_WORK TO BE COMPLETED:_ A verbatim reproduction of the lines below, from the line containing "For every named" through the line containing "pornosexual (315, 552)", both ends included, is the whole required output.

───── DATA SHOWN

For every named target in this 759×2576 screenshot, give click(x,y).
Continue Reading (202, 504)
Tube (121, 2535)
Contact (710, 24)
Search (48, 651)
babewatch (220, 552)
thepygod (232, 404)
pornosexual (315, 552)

──────────
───── DATA SHOWN

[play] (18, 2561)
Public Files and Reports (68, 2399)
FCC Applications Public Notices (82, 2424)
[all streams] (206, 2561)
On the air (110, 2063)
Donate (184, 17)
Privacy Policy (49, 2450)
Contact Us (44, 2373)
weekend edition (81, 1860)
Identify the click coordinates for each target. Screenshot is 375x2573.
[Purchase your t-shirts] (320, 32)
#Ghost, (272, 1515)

──────────
───── DATA SHOWN

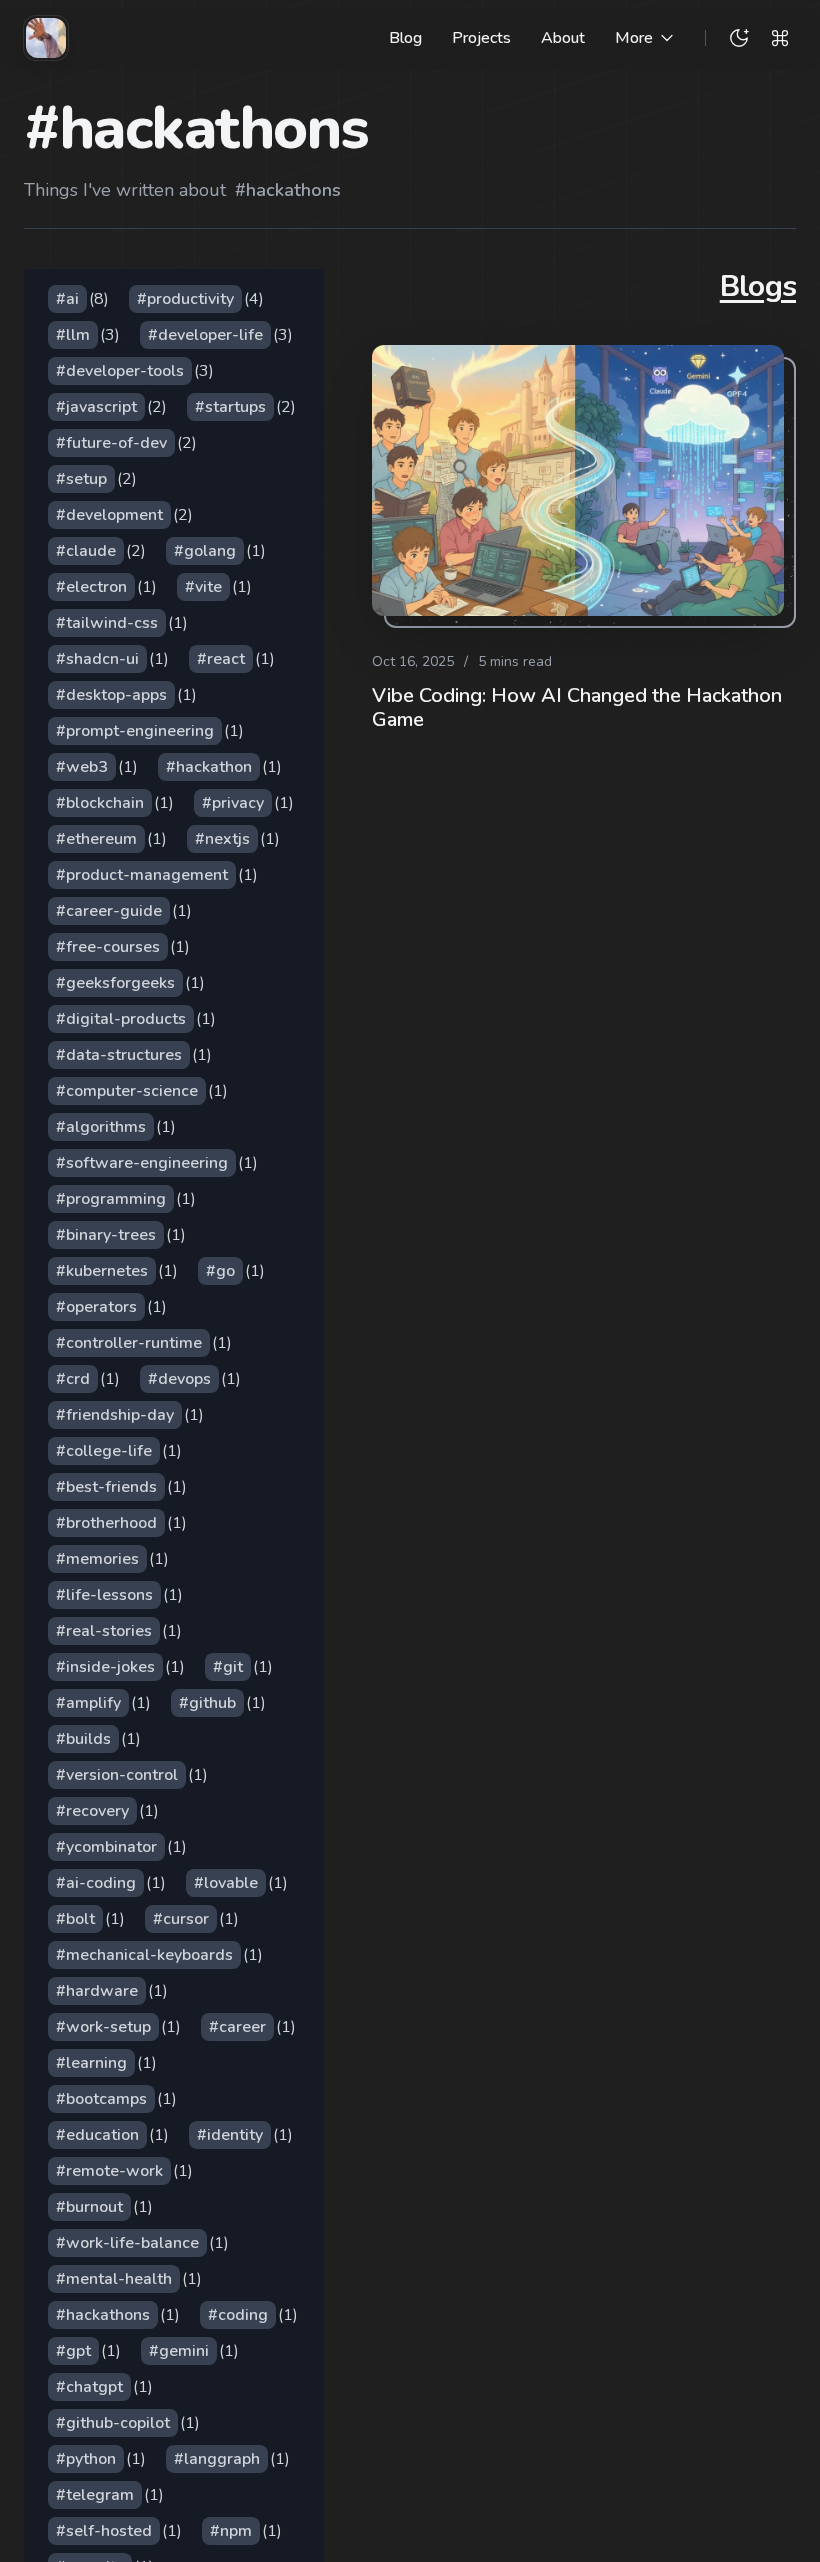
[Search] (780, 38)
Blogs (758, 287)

──────────

_RESPONSE BOX:_
For every named target in this 759×2576 screenshot, give click(x,y).
Continue Reading (202, 504)
Tube (121, 2535)
Contact (710, 24)
Search (48, 651)
babewatch (220, 552)
thepygod (232, 404)
pornosexual (315, 552)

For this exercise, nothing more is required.